_Extrait de page_.
*-*-*

C’est lors de la Queer Week 2017 qu’on a rencontré Paola Bacchetta. Avec João Gabriell et Sandeep Bakshi, ils avaient organisé le QTPOC Town Hall de clôture à la Colonie. Cette année, la Queer Week a donné de nouveau carte blanche à l’universitaire, qui a répondu à nos questions pour nous présenter l’évènement du vendredi 16 mars. Professeur d’études de genre et d’études féministes à l’Université de Californie à Berkeley, Paola Bacchetta est aussi activiste dans les mouvements queer racisés et décoloniaux aux Etats-Unis, en France, en Inde et en Italie. Elle est l’autrice de Co-Motion: On Feminist and Queer Alliances (à paraître), de Femminismi Queer Postcoloniali (Queer Postcolonial Feminisms, avec Laura Fantone, 2015) et de Gender in the Hindu Nation (2004).
Friction : João, Sandeep et toi étiez déjà venu·e·s à la Queer Week l’an dernier. Qu’est-ce qui vous a motivé à revenir cette année ?
Paola Bacchetta : La journée de lesbiennes, trans et queers racisé.e.s de l’an dernier, organisée autour de questions d’alliances contre la colonialité, le capitalisme, le racisme et la misogynie, et pour la solidarité, a été un énorme succès. On a eu la chance d’avoir le soutien des organisatrices et organisateurs de la Queer Week ainsi que de groupes de lesbiennes, trans et queers racisé.e.s, et des ami.e.s et allié.e.s de tous horizons. La salle débordait de gens. Cette journée réunissait pour la première fois en France des tendencies et identités politiques lesbiennes, trans et queers racisé.e.s si disparates. Et elle mettait en avant dans un context très pluraliste, pour la première fois, une table-ronde composée de personnes transgenres noir·e·s qui parlaient de leurs conditions et de leurs luttes. Avec cela, avec l’enthousiasme de la salle, on a compris tout de suite que cette conversation sur les multiplicités de rapports de pouvoir et sur les alliances était vraiment nécessaire.
Donc, lorsque les organisatrices et organisateurs de la Queer Week m’ont demandé de faire une intervention cette année, j’ai suggéré qu’on fasse aussi une journée de lesbiennes, trans et queers racisé.e.s contre la colonialité, le racisme, le capitalisme et la misogynie, une journée de solidarité. J’ai demandé à João Gabriell et Sandeep Bakshi, mes amis et camarades, de proposer chacun une table-ronde. Puis j’ai organisé la troisième table-ronde, Queers sous Occupation. L’année dernière j’ai fait une intervention sur la solidarité et comment (ne pas) la construire (afin de pouvoir la construire vraiment). Cette année, par contre, après les tables-rondes, on va participer toutes et tous ensemble à une discussion avec le public sur la solidarité contre la colonialité, le capitalisme, le racisme et la misogynie.

*-*-*

_Liste fournie_.
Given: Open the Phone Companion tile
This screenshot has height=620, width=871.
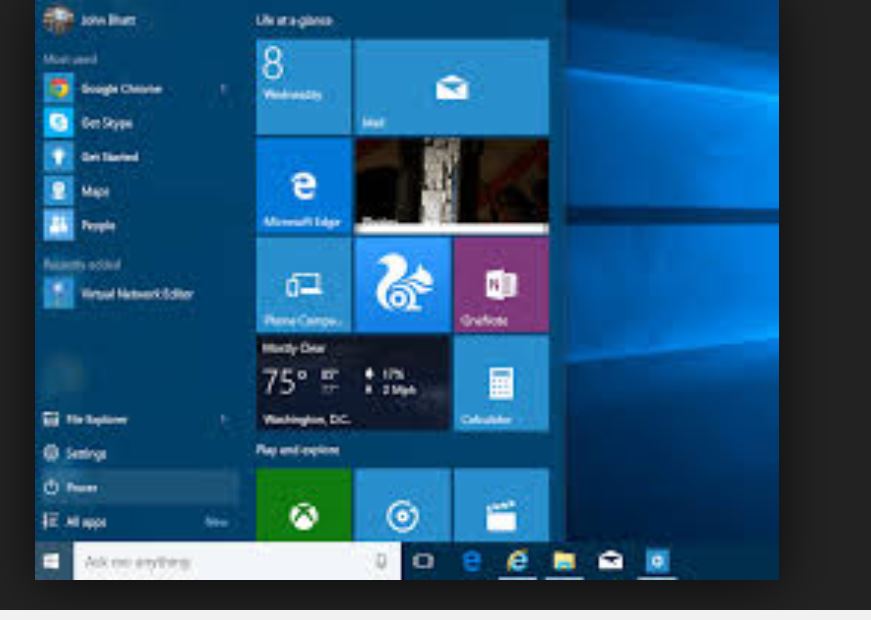Looking at the screenshot, I should click(x=304, y=284).
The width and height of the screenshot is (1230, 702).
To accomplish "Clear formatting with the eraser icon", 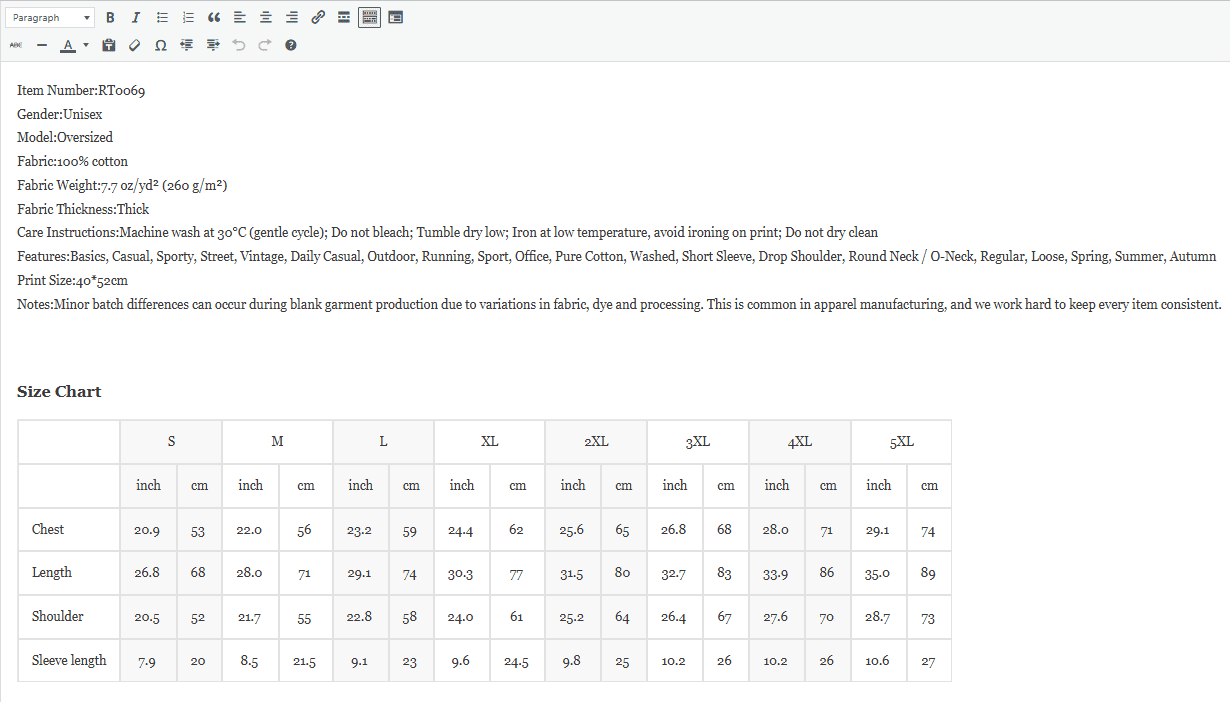I will (135, 45).
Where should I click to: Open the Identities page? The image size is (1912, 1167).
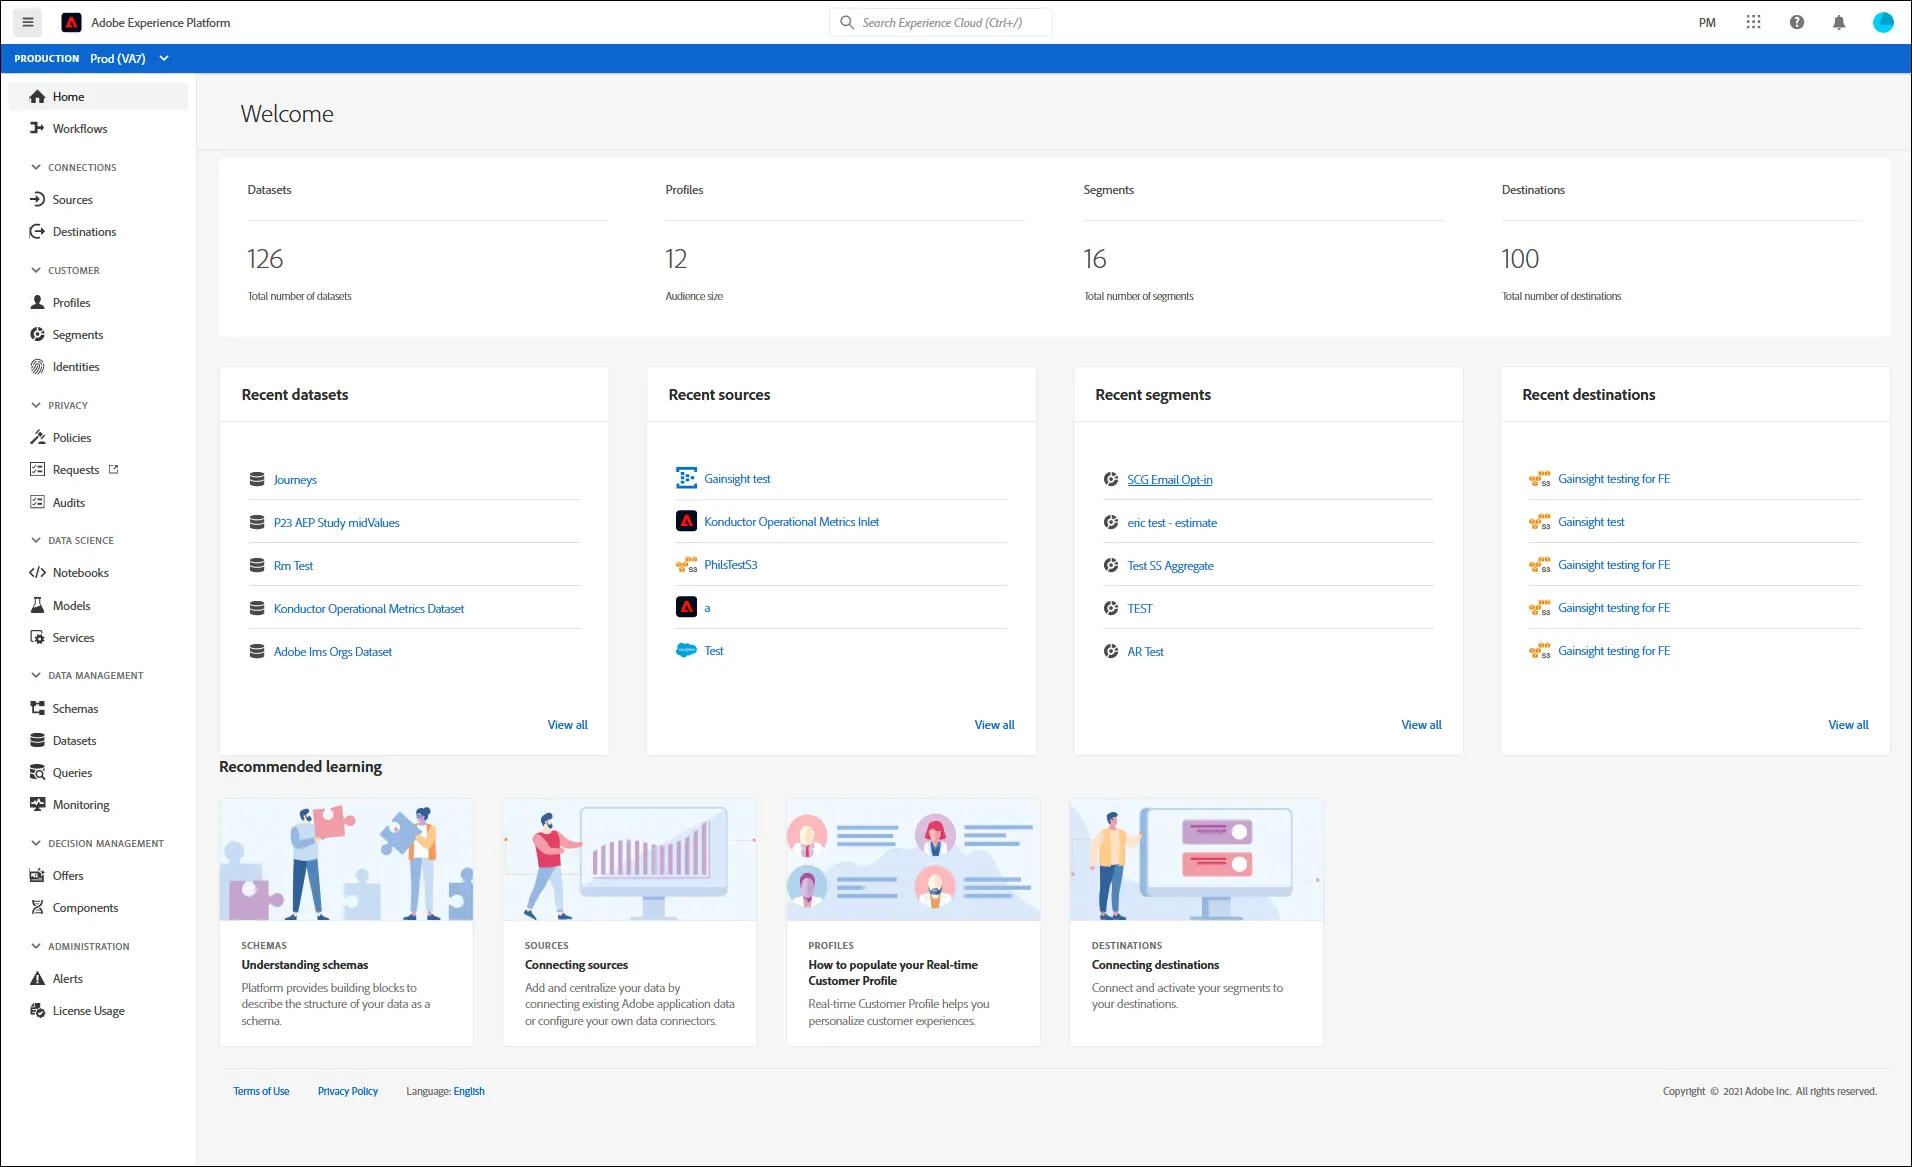[74, 366]
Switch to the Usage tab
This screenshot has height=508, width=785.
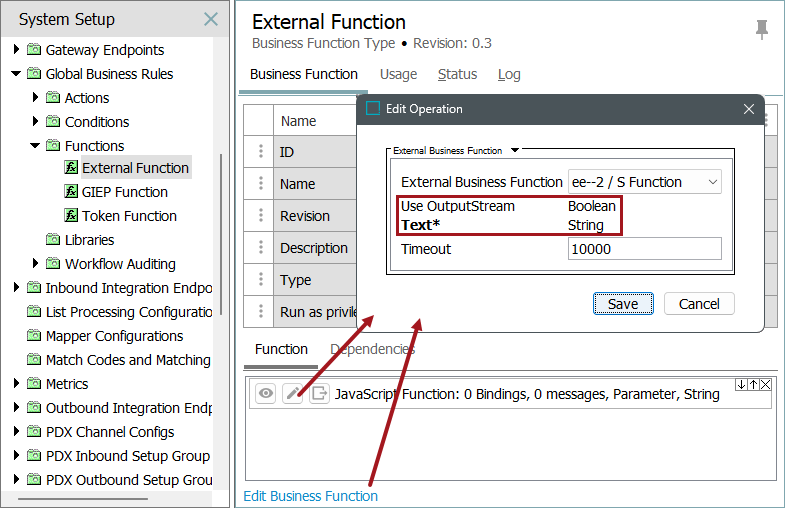tap(398, 74)
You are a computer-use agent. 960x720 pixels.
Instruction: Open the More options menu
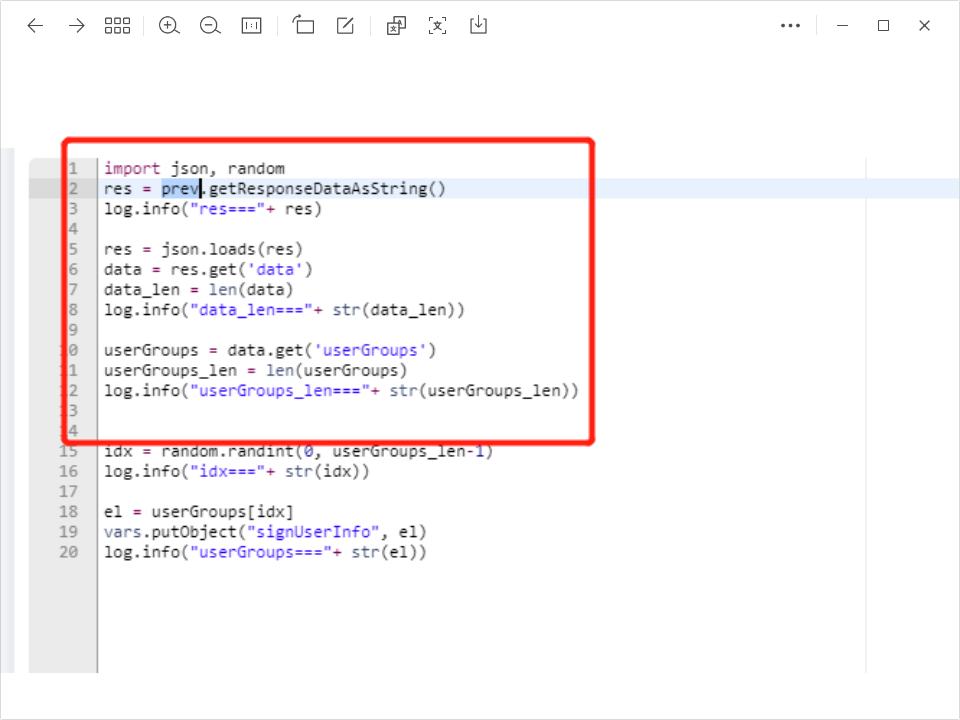(x=791, y=25)
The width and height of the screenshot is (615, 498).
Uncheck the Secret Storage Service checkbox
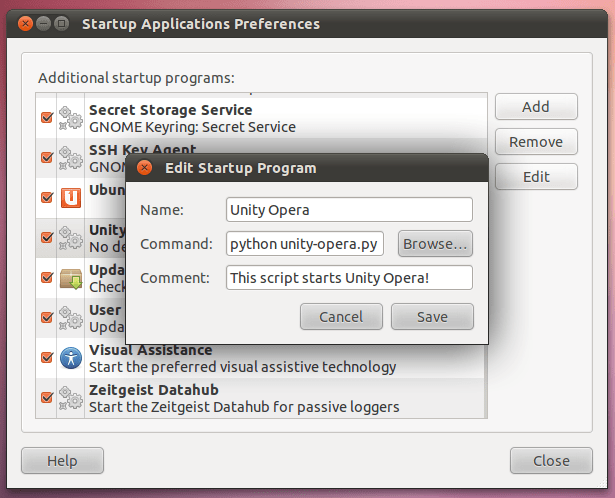coord(46,118)
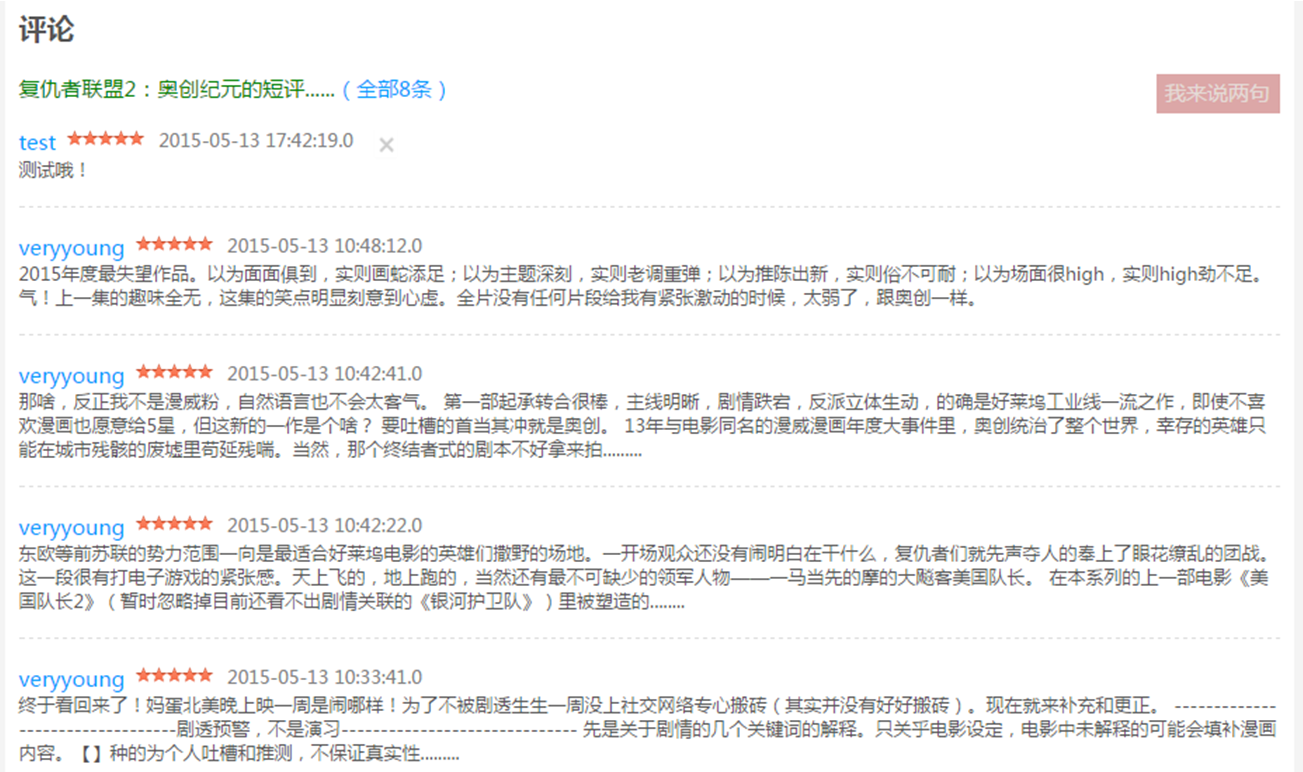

*-*-*

_Objectif_.
Réécris tout ce qui va de « C’est lors de » jusqu’à « Hindu Nation (2004). » dans l’entretien, en mettant « la chercheuse » à la place de « l’universitaire ».

_Réponse_.
C’est lors de la Queer Week 2017 qu’on a rencontré Paola Bacchetta. Avec João Gabriell et Sandeep Bakshi, ils avaient organisé le QTPOC Town Hall de clôture à la Colonie. Cette année, la Queer Week a donné de nouveau carte blanche à la chercheuse, qui a répondu à nos questions pour nous présenter l’évènement du vendredi 16 mars. Professeur d’études de genre et d’études féministes à l’Université de Californie à Berkeley, Paola Bacchetta est aussi activiste dans les mouvements queer racisés et décoloniaux aux Etats-Unis, en France, en Inde et en Italie. Elle est l’autrice de Co-Motion: On Feminist and Queer Alliances (à paraître), de Femminismi Queer Postcoloniali (Queer Postcolonial Feminisms, avec Laura Fantone, 2015) et de Gender in the Hindu Nation (2004).